For the word "computer", determine how many lines of the entries below contain it, and give only that number.

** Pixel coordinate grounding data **
--------------------------------

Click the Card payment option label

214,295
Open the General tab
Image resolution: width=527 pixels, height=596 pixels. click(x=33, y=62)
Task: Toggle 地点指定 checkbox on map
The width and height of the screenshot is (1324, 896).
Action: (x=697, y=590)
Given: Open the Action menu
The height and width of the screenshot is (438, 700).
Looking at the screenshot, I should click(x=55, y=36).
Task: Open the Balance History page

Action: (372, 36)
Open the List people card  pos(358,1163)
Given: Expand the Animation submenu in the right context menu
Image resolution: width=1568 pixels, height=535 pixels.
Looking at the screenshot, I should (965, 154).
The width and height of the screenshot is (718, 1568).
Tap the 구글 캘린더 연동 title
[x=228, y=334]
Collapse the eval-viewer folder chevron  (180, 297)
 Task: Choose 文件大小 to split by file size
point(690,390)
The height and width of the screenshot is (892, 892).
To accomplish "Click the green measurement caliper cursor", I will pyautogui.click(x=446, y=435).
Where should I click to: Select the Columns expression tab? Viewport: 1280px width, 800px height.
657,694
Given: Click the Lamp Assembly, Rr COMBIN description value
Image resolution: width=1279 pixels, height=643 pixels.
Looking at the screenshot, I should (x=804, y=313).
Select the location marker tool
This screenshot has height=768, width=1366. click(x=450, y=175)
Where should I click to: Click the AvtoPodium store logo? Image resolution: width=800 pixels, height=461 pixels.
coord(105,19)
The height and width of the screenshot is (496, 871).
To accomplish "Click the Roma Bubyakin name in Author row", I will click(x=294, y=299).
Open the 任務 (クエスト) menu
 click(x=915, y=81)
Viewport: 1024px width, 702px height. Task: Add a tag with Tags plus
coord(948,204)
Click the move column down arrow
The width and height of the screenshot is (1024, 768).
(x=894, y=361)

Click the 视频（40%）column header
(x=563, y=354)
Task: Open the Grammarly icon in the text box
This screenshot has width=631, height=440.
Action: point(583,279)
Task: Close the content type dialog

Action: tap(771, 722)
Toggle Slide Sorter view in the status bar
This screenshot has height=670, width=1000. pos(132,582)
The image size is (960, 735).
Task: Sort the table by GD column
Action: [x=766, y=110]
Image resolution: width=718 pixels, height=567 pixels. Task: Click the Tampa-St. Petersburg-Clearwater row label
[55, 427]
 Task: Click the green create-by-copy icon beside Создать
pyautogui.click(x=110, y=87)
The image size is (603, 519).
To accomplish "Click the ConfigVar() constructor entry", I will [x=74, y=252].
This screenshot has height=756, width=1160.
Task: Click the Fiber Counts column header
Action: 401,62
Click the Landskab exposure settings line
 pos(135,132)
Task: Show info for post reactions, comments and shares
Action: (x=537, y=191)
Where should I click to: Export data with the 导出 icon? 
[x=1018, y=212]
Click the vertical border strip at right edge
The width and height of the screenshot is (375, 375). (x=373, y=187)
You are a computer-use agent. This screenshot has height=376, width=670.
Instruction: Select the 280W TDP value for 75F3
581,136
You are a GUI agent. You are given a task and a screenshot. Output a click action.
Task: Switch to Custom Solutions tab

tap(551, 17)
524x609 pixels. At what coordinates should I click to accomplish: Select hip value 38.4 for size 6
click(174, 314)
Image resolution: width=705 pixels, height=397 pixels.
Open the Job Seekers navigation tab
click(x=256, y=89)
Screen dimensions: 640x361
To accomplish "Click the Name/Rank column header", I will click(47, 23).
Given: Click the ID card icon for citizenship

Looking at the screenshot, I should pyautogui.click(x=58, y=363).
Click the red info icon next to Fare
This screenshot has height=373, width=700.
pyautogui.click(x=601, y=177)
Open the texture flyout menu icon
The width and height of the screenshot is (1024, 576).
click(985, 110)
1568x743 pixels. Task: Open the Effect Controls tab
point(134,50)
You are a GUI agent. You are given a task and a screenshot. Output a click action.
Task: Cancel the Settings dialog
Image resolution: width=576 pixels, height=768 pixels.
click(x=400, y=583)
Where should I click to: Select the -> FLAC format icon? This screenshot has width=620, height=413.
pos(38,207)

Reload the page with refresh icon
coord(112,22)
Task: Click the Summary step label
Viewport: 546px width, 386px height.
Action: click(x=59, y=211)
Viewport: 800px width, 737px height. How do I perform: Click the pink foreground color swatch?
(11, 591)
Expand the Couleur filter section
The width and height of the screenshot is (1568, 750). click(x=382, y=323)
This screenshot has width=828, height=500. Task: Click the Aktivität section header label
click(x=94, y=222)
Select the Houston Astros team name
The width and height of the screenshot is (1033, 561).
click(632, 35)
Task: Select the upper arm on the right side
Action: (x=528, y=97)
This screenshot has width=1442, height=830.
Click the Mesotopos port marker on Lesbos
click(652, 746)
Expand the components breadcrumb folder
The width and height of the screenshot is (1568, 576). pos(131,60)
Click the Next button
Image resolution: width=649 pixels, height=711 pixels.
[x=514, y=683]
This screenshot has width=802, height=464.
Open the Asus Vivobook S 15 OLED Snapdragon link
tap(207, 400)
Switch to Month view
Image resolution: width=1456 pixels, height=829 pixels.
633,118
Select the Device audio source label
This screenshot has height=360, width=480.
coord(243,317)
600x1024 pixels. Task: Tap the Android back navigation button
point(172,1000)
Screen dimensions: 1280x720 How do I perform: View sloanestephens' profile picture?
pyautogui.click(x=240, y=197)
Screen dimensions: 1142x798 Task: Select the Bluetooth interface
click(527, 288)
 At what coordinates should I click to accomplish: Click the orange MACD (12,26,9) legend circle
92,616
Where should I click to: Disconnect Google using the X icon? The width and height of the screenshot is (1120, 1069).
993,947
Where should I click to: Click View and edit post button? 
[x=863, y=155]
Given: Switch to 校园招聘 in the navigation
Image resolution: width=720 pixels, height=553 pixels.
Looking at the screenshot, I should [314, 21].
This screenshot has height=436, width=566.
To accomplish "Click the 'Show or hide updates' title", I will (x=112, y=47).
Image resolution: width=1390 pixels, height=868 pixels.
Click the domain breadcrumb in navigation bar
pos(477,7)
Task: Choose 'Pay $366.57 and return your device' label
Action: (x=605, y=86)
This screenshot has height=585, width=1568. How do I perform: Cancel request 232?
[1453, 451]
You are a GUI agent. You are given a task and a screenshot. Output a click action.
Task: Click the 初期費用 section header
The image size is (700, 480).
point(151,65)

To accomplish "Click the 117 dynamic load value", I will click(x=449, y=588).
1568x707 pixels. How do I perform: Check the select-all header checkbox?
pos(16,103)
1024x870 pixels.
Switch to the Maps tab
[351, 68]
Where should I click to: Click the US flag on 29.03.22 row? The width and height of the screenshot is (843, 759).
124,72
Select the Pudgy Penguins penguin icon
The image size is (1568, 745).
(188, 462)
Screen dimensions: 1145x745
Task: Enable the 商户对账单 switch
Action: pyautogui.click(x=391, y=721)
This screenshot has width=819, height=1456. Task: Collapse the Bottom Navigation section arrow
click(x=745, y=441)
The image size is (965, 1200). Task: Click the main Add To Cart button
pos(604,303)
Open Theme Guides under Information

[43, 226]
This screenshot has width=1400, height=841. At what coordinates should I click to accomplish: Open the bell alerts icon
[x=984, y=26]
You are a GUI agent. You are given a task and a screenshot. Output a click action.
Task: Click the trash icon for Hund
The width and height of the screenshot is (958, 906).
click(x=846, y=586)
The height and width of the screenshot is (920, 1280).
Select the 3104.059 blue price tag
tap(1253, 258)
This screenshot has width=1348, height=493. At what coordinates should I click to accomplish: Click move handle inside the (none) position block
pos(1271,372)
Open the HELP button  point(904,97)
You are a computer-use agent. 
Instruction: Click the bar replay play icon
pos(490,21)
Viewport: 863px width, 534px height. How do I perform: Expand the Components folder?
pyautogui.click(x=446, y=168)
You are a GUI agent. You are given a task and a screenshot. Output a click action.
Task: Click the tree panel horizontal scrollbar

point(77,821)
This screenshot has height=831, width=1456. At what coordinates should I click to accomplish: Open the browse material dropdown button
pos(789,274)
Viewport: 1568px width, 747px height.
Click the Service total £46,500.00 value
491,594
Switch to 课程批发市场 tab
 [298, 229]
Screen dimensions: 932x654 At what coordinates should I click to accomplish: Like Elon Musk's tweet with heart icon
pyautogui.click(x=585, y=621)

--------------------------------

** RESULT OF THE TASK **
2